**DATA LINES:**
****************
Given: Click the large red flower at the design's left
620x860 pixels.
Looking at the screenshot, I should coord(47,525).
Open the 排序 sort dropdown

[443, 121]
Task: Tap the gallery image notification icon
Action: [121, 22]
****************
**INSTRUCTIONS TO FOLLOW:** Copy all of the items above word for word, keeping every character and line break unchanged.

**RESULT OF THE TASK:**
Given: Click the large red flower at the design's left
620x860 pixels.
Looking at the screenshot, I should coord(47,525).
Open the 排序 sort dropdown

[443, 121]
Task: Tap the gallery image notification icon
Action: [121, 22]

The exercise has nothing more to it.